Master’s Thesis Presentation • Systems and Networking • Flashpoint: A Low-latency Serverless Platform for Deep Learning Inference Serving

Monday, August 14, 2023 2:00 pm - 3:00 pm EDT (GMT -04:00)

Please note: This master’s thesis presentation will take place DC 2310.

Justin David San Juan, Master’s candidate
David R. Cheriton School of Computer Science

Supervisor: Professor Bernard Wong

Recent breakthroughs in Deep Learning (DL) have led to high demand for executing inferences in interactive services such as ChatGPT and GitHub Copilot. However, these interactive services require low-latency inferences, which can only be met with GPUs and result in exorbitant operating costs. For instance, ChatGPT reportedly requires millions of U.S. dollars in cloud GPUs to serve its 1+ million users. A potential solution to meet low-latency requirements with acceptable costs is to use serverless platforms. These platforms automatically scale resources to meet user demands. However, current serverless systems have long cold starts which worsen with larger DL models and lead to poor performance during bursts of requests. Meanwhile, the demand for larger and larger DL models make it more challenging to deliver an acceptable user experience cost-effectively. While current systems over-provision GPUs to address this issue, they incur high costs in idle resources which greatly reduces the benefit of using a serverless platform.

In this thesis, we introduce Flashpoint, a GPU-based serverless platform that serves DL inferences with low latencies. Flashpoint achieves this by reducing cold start durations, especially for large DL models, making serverless computing feasible for latency-sensitive DL workloads. To reduce cold start durations, Flashpoint reduces download times by sourcing the DL model data from within the compute cluster rather than slow cloud storage.

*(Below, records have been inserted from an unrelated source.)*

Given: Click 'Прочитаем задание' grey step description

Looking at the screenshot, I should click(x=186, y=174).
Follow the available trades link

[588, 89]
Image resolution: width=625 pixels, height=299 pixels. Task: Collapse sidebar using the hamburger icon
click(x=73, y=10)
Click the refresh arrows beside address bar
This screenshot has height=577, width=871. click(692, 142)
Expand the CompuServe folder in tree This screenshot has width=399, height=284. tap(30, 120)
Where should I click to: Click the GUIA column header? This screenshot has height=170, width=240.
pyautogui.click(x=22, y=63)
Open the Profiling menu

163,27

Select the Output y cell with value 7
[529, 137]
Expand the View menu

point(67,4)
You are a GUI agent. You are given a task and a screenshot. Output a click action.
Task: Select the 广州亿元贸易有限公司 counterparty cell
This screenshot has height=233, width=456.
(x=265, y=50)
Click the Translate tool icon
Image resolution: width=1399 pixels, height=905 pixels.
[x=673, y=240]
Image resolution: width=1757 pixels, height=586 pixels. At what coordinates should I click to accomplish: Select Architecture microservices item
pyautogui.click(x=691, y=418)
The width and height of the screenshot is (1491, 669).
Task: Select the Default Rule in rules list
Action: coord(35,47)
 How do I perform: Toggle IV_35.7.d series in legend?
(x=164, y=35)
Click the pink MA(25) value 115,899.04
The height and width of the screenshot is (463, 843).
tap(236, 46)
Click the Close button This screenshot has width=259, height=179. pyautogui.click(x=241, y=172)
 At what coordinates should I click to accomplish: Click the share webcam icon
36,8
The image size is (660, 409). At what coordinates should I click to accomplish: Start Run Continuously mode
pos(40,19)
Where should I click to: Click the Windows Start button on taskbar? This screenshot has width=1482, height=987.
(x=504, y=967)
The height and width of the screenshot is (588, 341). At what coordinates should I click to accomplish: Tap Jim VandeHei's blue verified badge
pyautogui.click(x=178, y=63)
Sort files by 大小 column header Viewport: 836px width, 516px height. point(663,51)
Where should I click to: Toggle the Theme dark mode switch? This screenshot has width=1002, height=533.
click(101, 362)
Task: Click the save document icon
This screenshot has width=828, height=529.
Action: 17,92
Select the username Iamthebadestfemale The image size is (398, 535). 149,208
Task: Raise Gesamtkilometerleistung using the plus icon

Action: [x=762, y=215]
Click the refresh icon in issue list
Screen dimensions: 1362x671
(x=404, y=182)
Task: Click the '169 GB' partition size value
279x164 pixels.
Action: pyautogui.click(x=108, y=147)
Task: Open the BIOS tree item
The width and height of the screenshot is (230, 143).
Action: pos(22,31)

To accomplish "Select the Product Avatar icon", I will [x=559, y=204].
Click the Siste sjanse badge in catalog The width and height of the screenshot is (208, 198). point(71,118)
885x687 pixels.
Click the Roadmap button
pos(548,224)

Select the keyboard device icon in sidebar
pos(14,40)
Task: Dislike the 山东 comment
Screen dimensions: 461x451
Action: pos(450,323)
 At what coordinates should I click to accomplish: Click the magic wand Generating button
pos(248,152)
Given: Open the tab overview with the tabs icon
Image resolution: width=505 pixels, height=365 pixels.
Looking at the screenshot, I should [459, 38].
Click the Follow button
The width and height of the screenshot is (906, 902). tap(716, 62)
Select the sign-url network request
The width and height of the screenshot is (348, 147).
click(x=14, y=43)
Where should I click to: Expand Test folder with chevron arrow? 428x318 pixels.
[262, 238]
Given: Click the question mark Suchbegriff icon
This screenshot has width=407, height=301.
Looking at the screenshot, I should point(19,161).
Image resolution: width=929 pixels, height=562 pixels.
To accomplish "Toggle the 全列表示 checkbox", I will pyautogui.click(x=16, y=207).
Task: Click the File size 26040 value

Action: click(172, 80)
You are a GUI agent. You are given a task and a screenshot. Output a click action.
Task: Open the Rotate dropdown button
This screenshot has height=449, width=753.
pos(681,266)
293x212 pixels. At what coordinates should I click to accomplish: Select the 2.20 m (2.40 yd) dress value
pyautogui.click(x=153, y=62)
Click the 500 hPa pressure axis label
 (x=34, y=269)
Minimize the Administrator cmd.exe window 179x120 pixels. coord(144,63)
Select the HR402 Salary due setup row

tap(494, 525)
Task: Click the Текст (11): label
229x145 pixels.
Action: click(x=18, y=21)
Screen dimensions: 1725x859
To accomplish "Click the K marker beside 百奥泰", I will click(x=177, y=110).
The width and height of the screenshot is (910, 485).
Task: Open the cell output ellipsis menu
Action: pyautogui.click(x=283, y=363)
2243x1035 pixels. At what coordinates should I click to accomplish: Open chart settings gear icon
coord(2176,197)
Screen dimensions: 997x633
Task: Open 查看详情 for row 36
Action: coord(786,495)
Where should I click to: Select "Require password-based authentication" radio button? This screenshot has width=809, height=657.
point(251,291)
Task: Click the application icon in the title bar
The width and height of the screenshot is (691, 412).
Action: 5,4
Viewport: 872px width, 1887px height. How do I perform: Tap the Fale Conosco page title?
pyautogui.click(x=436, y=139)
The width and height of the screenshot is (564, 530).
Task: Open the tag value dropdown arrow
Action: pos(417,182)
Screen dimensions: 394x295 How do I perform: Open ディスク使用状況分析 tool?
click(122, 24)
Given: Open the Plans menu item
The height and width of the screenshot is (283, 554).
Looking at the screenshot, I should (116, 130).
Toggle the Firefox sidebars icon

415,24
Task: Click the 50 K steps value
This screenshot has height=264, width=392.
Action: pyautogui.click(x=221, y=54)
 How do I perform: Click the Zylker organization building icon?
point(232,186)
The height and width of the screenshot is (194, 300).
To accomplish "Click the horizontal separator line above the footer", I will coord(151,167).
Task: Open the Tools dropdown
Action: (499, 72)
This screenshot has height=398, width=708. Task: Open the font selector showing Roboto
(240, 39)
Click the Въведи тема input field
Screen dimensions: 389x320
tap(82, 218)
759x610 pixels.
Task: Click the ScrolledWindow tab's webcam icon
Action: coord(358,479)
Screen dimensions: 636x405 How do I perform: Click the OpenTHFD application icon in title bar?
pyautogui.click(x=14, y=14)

Additionally, Flashpoint minimizes in-cluster network congestion from redundant packet transfers of the same DL model to multiple machines with multicasting. Finally, Flashpoint also reduces cold start durations by automatically partitioning models and deploying them in parallel on multiple machines. The reduced cold start durations achieved by Flashpoint enable the platform to scale resource allocations elastically and complete requests with low latencies without over-provisioning expensive GPU resources.

We perform large-scale data center simulations that were parameterized with measurements of our prototype implementations. We evaluate the system using six state-of-the-art DL models ranging from 499 MB to 11 GB in size. We also measure the performance of the system in representative real-world traces from Twitter and Microsoft Azure. Our results in the full-scale simulations show that Flashpoint achieves a geometric mean of 92.95% shorter average cold start durations, leading to 60.07% and 55.07% respective reductions in average and 99th percentile end-to-end request latencies across the DL models with the same amount of resources. These results show that Flashpoint boosts the performance of serving DL inferences on a serverless platform without increasing costs.